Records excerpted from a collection
§ §
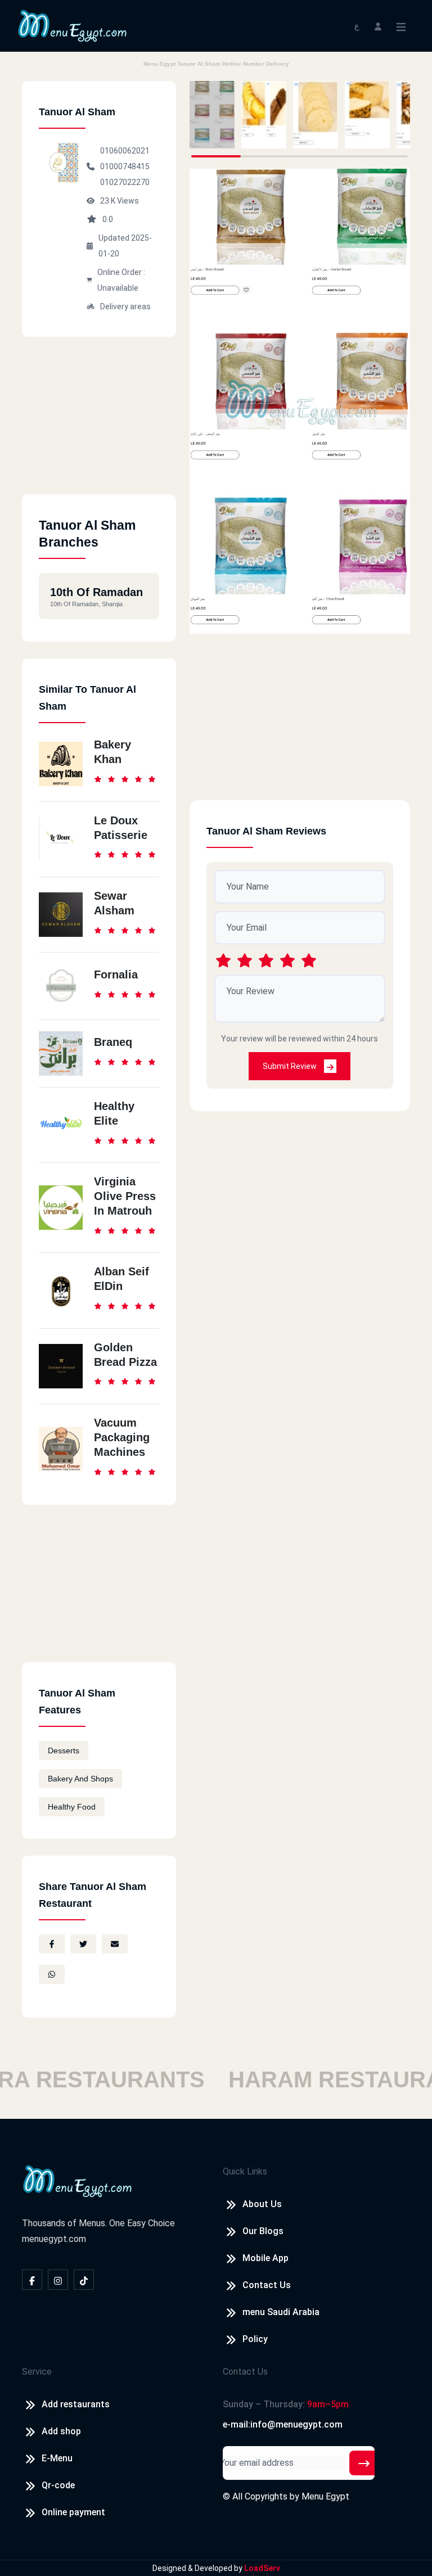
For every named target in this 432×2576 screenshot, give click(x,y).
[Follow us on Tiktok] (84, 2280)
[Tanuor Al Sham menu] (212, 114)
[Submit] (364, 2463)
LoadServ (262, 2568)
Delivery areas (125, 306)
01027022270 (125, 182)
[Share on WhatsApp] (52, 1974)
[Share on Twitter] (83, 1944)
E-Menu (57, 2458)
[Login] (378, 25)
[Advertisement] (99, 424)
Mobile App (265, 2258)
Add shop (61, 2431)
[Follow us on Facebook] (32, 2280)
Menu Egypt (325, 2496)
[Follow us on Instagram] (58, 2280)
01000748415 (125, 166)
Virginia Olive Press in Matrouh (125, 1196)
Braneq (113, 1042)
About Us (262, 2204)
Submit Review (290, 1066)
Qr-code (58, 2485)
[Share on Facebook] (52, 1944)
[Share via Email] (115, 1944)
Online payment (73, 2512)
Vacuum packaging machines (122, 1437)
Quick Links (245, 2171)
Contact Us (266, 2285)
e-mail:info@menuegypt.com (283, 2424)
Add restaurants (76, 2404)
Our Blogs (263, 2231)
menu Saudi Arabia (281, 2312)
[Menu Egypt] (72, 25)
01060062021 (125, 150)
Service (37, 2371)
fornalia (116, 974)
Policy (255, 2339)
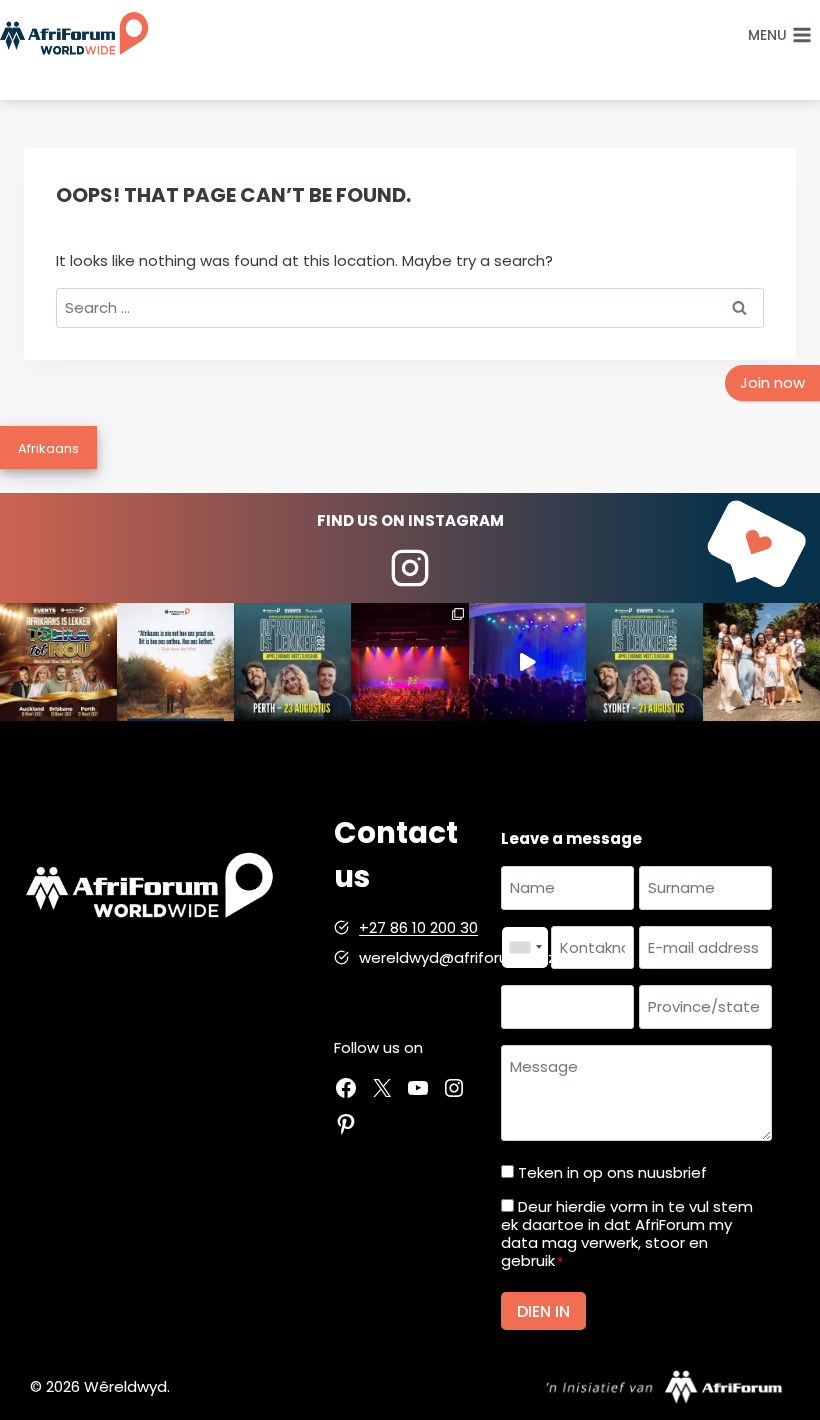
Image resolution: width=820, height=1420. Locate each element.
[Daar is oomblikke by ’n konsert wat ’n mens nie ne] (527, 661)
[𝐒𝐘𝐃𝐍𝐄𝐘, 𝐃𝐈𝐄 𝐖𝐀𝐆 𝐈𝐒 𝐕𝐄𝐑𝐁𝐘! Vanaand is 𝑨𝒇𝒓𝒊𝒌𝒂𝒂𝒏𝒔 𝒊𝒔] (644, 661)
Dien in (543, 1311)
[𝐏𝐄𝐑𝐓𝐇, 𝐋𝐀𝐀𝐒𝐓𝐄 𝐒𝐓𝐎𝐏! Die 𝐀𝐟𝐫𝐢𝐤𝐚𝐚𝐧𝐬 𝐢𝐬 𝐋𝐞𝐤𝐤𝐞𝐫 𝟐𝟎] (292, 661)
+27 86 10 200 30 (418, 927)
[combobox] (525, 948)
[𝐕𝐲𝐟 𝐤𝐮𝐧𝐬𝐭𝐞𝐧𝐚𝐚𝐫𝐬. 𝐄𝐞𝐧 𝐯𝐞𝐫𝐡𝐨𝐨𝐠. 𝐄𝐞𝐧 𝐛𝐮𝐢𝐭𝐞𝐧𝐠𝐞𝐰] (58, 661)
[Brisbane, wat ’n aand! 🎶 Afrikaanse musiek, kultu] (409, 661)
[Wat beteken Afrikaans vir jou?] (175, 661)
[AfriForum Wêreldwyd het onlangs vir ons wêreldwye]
§ §
What the task requires
Copy out the entries verbatim and leave the images out.

Result for this task
For every named target in this 432×2576 screenshot, give click(x,y).
[Follow us on Tiktok] (84, 2280)
[Tanuor Al Sham menu] (212, 114)
[Submit] (364, 2463)
LoadServ (262, 2568)
Delivery areas (125, 306)
01027022270 (125, 182)
[Share on WhatsApp] (52, 1974)
[Share on Twitter] (83, 1944)
E-Menu (57, 2458)
[Login] (378, 25)
[Advertisement] (99, 424)
Mobile App (265, 2258)
Add shop (61, 2431)
[Follow us on Facebook] (32, 2280)
Menu Egypt (325, 2496)
[Follow us on Instagram] (58, 2280)
01000748415 (125, 166)
Virginia Olive Press in Matrouh (125, 1196)
Braneq (113, 1042)
About Us (262, 2204)
Submit Review (290, 1066)
Qr-code (58, 2485)
[Share on Facebook] (52, 1944)
[Share via Email] (115, 1944)
Online payment (73, 2512)
Vacuum packaging machines (122, 1437)
Quick Links (245, 2171)
Contact Us (266, 2285)
e-mail:info@menuegypt.com (283, 2424)
Add restaurants (76, 2404)
Our Blogs (263, 2231)
menu Saudi Arabia (281, 2312)
[Menu Egypt] (72, 25)
01060062021 (125, 150)
Service (37, 2371)
fornalia (116, 974)
Policy (255, 2339)
Image resolution: width=820, height=1420. Locate each element.
[Daar is oomblikke by ’n konsert wat ’n mens nie ne] (527, 661)
[𝐒𝐘𝐃𝐍𝐄𝐘, 𝐃𝐈𝐄 𝐖𝐀𝐆 𝐈𝐒 𝐕𝐄𝐑𝐁𝐘! Vanaand is 𝑨𝒇𝒓𝒊𝒌𝒂𝒂𝒏𝒔 𝒊𝒔] (644, 661)
Dien in (543, 1311)
[𝐏𝐄𝐑𝐓𝐇, 𝐋𝐀𝐀𝐒𝐓𝐄 𝐒𝐓𝐎𝐏! Die 𝐀𝐟𝐫𝐢𝐤𝐚𝐚𝐧𝐬 𝐢𝐬 𝐋𝐞𝐤𝐤𝐞𝐫 𝟐𝟎] (292, 661)
+27 86 10 200 30 (418, 927)
[combobox] (525, 948)
[𝐕𝐲𝐟 𝐤𝐮𝐧𝐬𝐭𝐞𝐧𝐚𝐚𝐫𝐬. 𝐄𝐞𝐧 𝐯𝐞𝐫𝐡𝐨𝐨𝐠. 𝐄𝐞𝐧 𝐛𝐮𝐢𝐭𝐞𝐧𝐠𝐞𝐰] (58, 661)
[Brisbane, wat ’n aand! 🎶 Afrikaanse musiek, kultu] (409, 661)
[Wat beteken Afrikaans vir jou?] (175, 661)
[AfriForum Wêreldwyd het onlangs vir ons wêreldwye]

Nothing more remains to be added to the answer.